J’ai accordé l’autre jour un entretien à une journaliste des Pays-Bas. Après avoir parlé littérature, peinture, art et engagement, elle me dit, une fois le micro éteint: «Dites-moi, pourquoi les Marocains ont une si mauvaise réputation? A quoi attribuez-vous cette méfiance qui fait que certains Hollandais désireux d’investir dans votre pays hésitent et disent il n’y a pas de sécurité judiciaire?». Ce n’est pas la première fois que j’entends ce discours. Certains investisseurs étrangers, qui ont quelques problèmes au Maroc, ne cessent de répandre et d’amplifier cette mauvaise réputation.
Nos deux Marocains qui critiquent leur pays, admettent aisément ce fait: dans les affaires, il faut tout blinder, sinon, on se fait dépouiller. Jusqu’à quand continuerons-nous à dresser du Maroc un tableau hideux et non attractif? La critique lucide et sévère ne suffit pas. Encore faut-il changer le comportement et faire un travail pédagogique sur les mentalités. Il paraît que les Asiatiques, avant de partir investir dans des pays lointains, suivent un stage de comportement. On devrait suivre des stages pour apprendre à recevoir et à négocier, tout en ayant à l’esprit le respect absolu du droit et de la parole donnée. Faire du juridique une référence sans équivoque.
Les Marocains sont champions de l’hospitalité. Ils savent recevoir et sont généreux. Mais quand il s’agit des affaires, certains oublient les principes et cherchent à engranger des gains rapides et faciles.

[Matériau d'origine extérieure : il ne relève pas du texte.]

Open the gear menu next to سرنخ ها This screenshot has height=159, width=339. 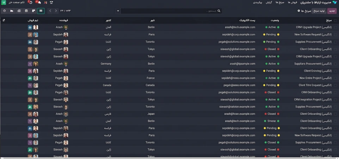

Une dernière remarque: nos deux Marocains critiquent sans retenue. Lorsqu’un étranger se joint à eux et émet à son tour des critiques (car ayant eu de mauvaises expériences sur le terrain), il est rejeté, traité de raciste et d’ingrat. Tant qu’on n’accepte pas d’être critiqué par les autres, surtout quand cela est fondé, quand on n’accepte pas d’écouter les autres, de prendre au sérieux ce qu’ils nous disent, de se remettre en question, on ne peut pas avancer. On se plaint entre nous, mais on ferme les yeux et les oreilles sur ce que pensent les autres de nous. L’image de notre pays ne s’améliorera pas toute seule. Il faudrait une prise de conscience et un travail pédagogique sur nous et nos mentalités pour rectifier ce qui pourrait l’être.